6. English measurements. There is nothing more frustrating than trying again and again to find the right ratchet socket, only to discover the car manufacturer is still using an outdated measurement system. It's even worse when other parts of the car are in metric.

Nothing tops the recent fiasco around the Mars Climate Orbiter, a $125 million spacecraft of NASA's, paid for with our tax dollars, that burned up in the Martian atmosphere.

Lockheed Martin Co., the contractor for the project, used English measurements instead of the metric ones employed by every other member of the scientific community in the world.

As a result, our tax money is a slagged monument on Mars to the lack of intelligent life here on Earth.

My wife and I have a couple friends who work for Lockheed. The next time I see either Astro or Dan, I plan to hit them on the head with my metric ratchet set until they get the idea.

7. People who complain too much. Enough said.
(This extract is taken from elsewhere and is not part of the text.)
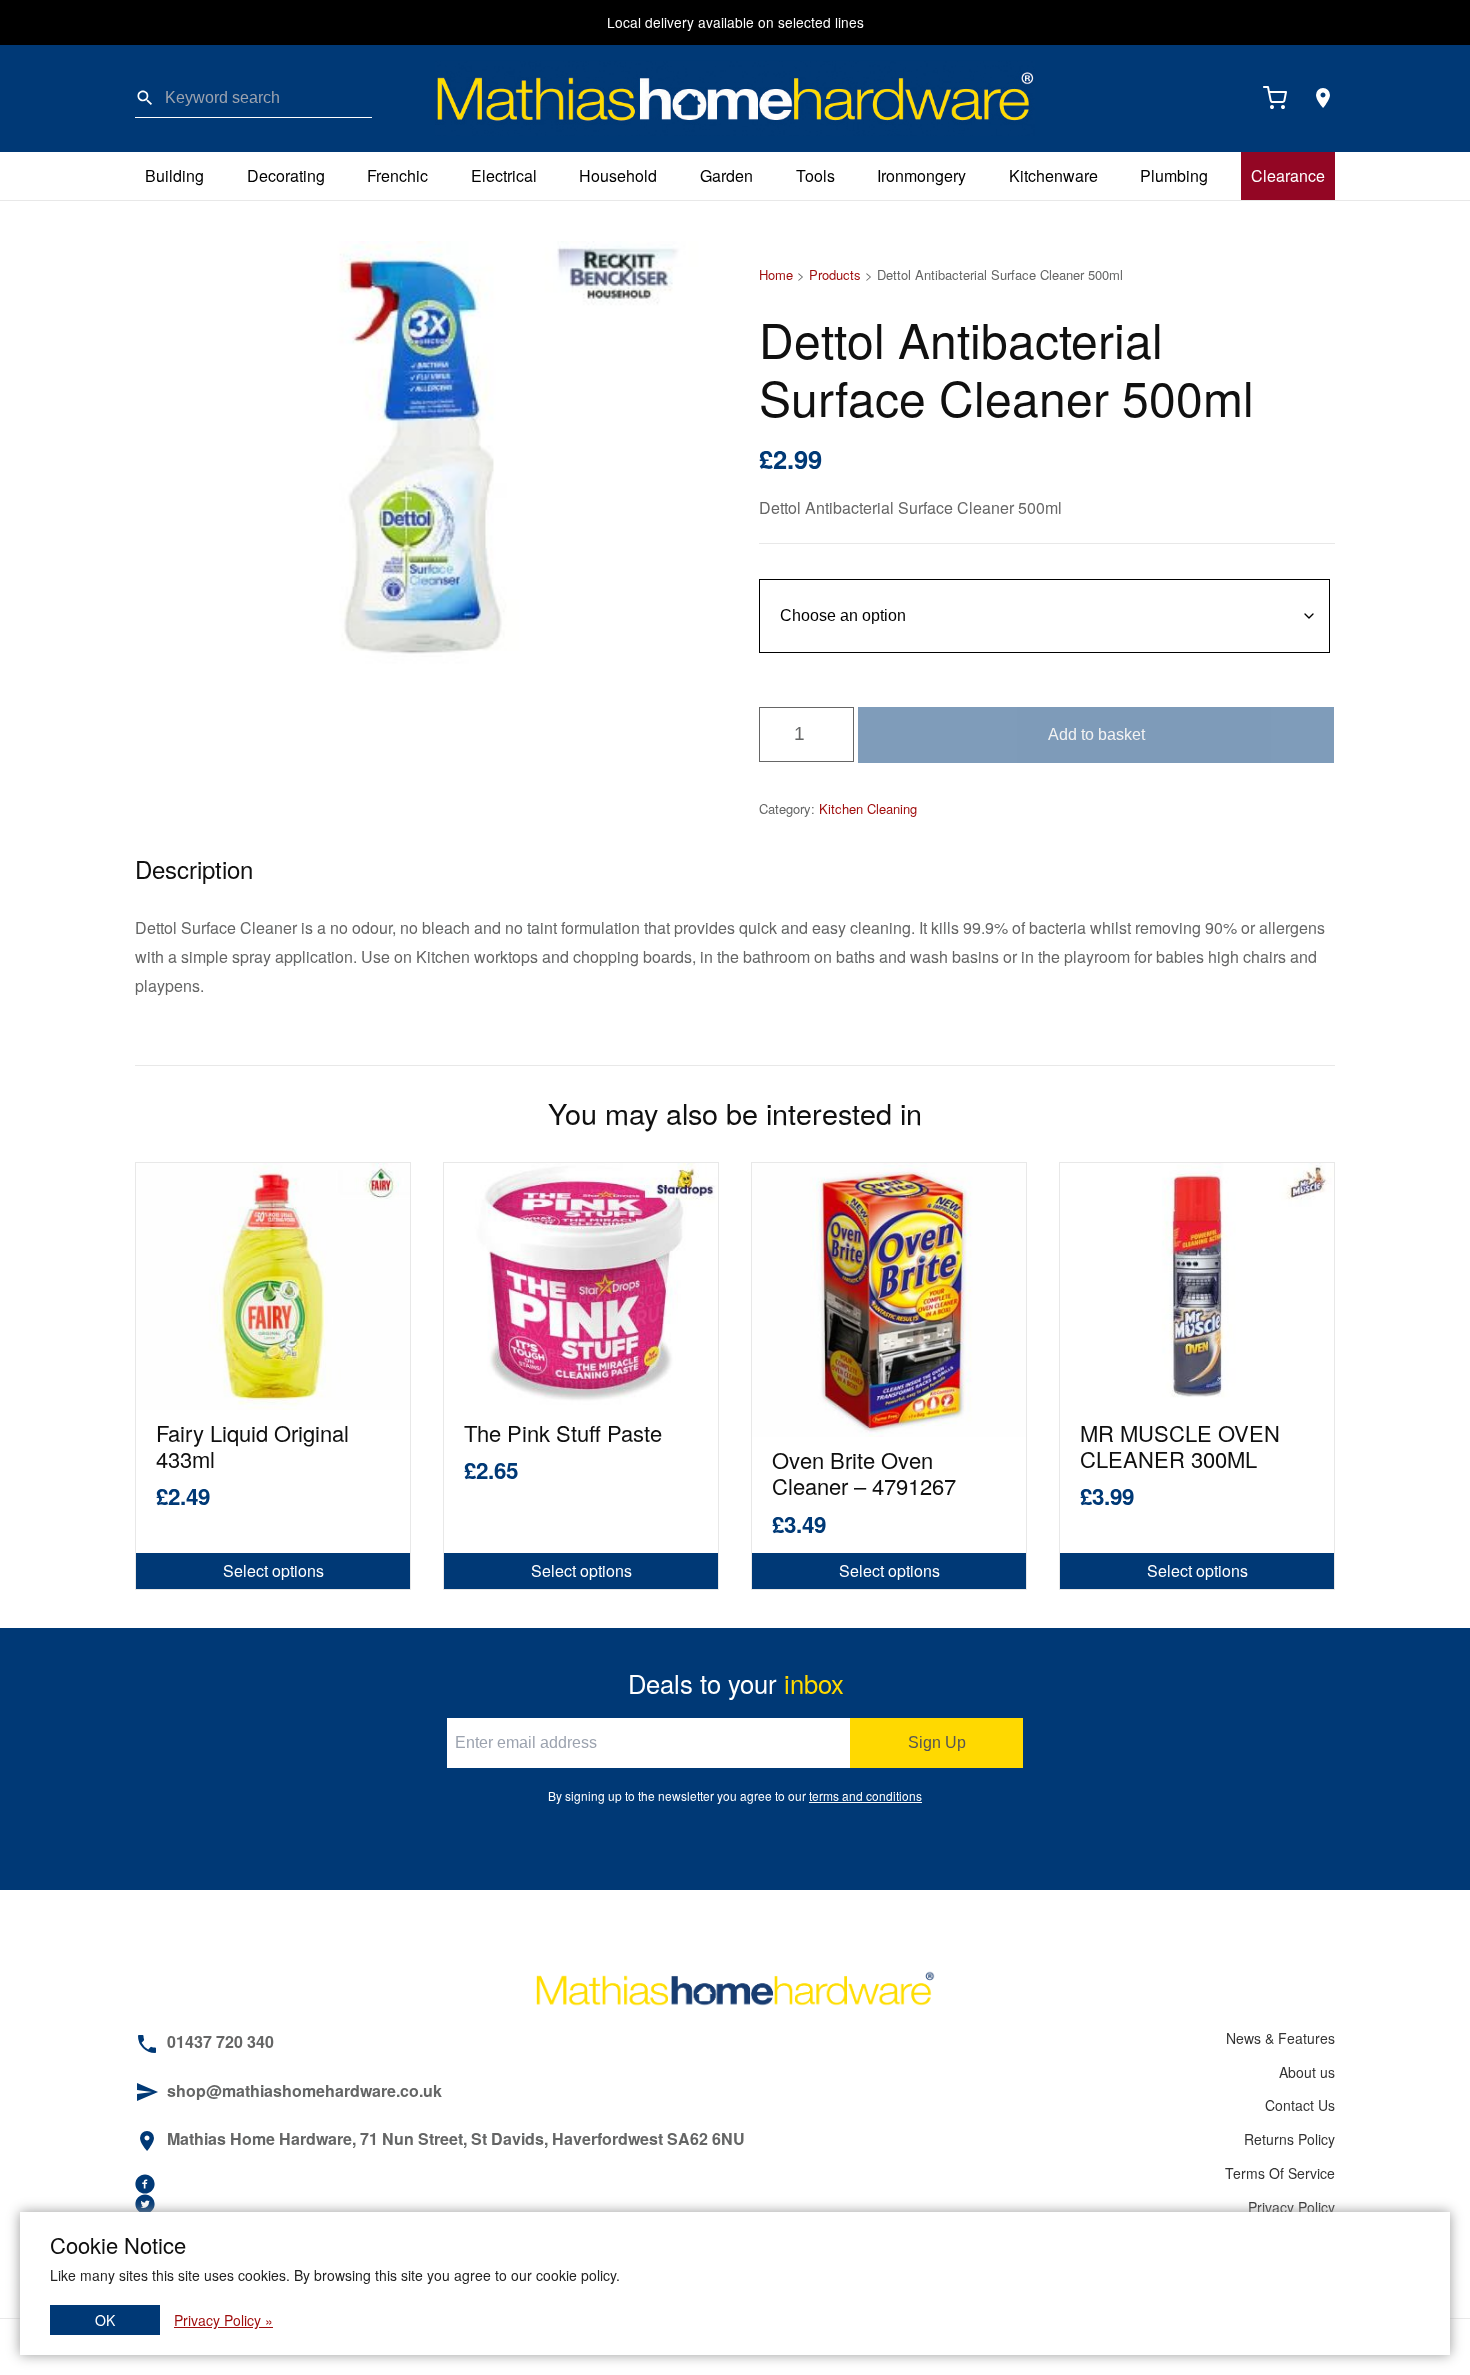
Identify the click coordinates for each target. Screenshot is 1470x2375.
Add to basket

I should add that I used to be bothered by political posters that say "Vote Drake, Quince and Elwood for Township Council" and put the party mascot on the sign as if that were all that matters.

Such signs say absolutely nothing about who these jokers are or what they hope to accomplish if they get elected. It does, however, say that they frivolously spend money on shallow campaigning efforts that do nothing to educate the public, in keeping with standard practice for upper levels of government.

This no longer annoys me, however, since I've decided to look at the entire issue from a new perspective. They're investing in the local economy, which means the people who put up the most and gaudiest election signs care the most for local business.

Now if we could just get them to do something about those checkout lines.